Section 5. {Inapplicability of Related Statutes.}

Reverse mortgage loans may be made or acquired without regard to the following provisions for other types of mortgage transactions set out in the statutes specified below:

(A) Limitations on the purpose and use of future advances or any other mortgage proceeds;

(B) Limitations on future advances to a term of years, or limitations on the term of credit line advances;

(C) Limitations on the term during which future advances take priority over intervening advances;

(D) Requirements that a maximum mortgage amount be stated in the mortgage;

(E) Limitations on loan-to-value ratios;

(F) Prohibitions on balloon payments;

(G) Prohibitions on compounded interest and interest on interest;

(H) Interest rate limits under the usury statutes; and

(I) Requirements that a percentage of the loan proceeds must be advanced prior to loan assignment.

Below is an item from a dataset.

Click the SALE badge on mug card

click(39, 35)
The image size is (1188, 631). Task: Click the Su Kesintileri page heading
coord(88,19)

Section 6. {Treatment of Reverse Mortgage Loan Proceeds by Public Benefit Programs.}

(A) Reverse mortgage loan payments made to a borrower shall be treated as proceeds from a loan and not as income for the purpose of determining eligibility and benefits under means-tested programs of aid to individuals.

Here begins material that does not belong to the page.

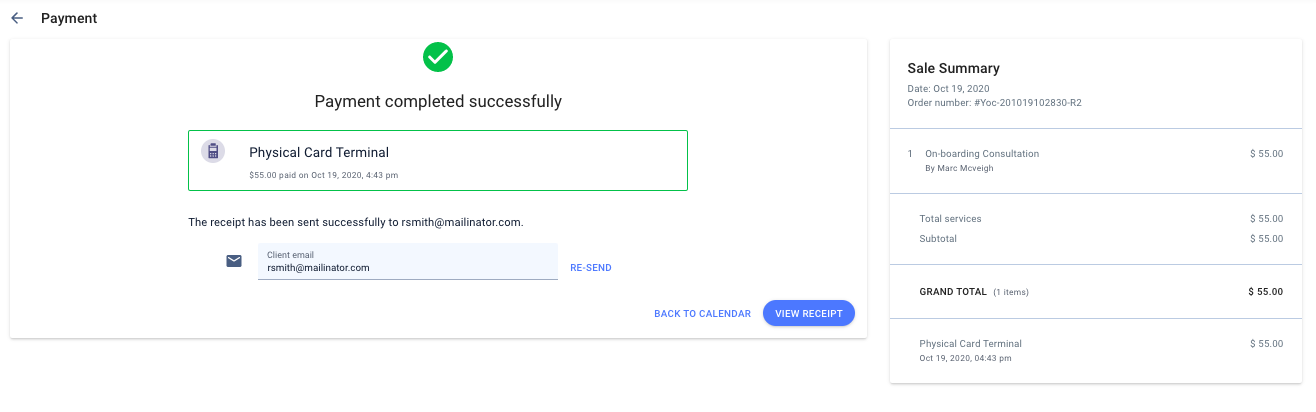This screenshot has height=412, width=1316.
Task: Go back using the arrow icon
Action: [17, 18]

(B) Undisbursed funds shall be treated as equity in a borrower's home and not as proceeds from a loan for the purpose of determining eligibility and benefits under meanstested programs of aid to individuals.

(C) This Act applies to any law relating to payments, allowances, benefits, or services provided on a means-tested basis by this state, including but not limited to supplemental security income, low-income energy assistance, property tax relief, medical assistance, and general assistance.

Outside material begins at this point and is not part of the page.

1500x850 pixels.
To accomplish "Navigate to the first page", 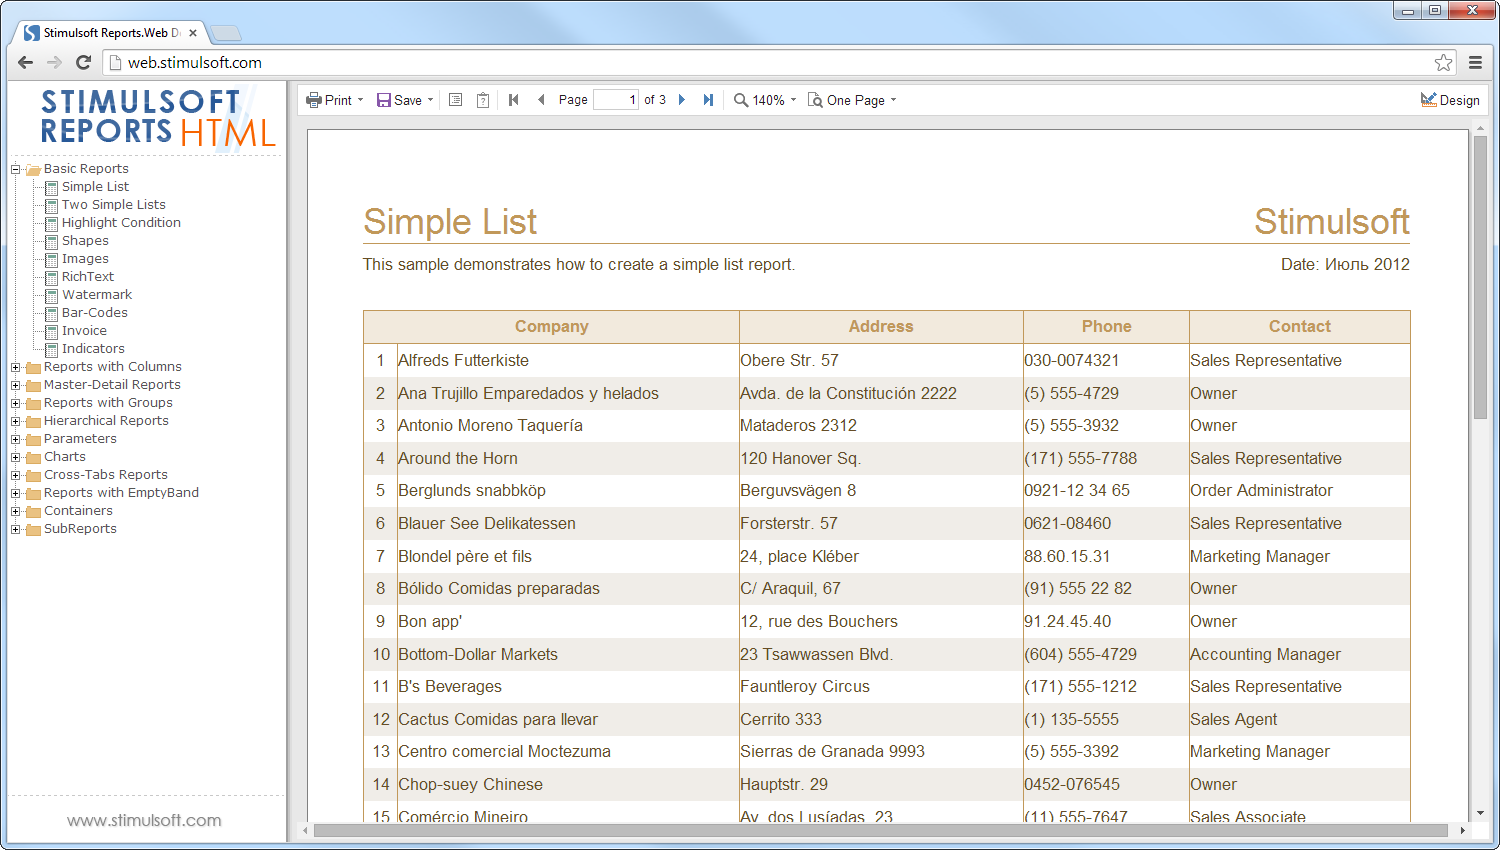I will [513, 99].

Section 7. {Consumer Information and Counseling.}

(A) No reverse mortgage commitment shall be made by a lender unless the loan applicant attests, in writing, that the applicant received from the lender at time of initial inquiry a statement prepared by the (name of state agency) regarding the advisability and availability of independent information and counseling services on reverse mortgages.

(B) The (insert name of appropriate state agency) shall be responsible for:

(1) providing independent consumer information on reverse mortgages and alternatives; and
(2) referring consumers to independent counseling services with expertise in reverse mortgages.

Section 8. {Severability clause.}

Section 9. {Repealer clause.}

Section 10. {Effective date.}

1995 Sourcebook of American State Legislation.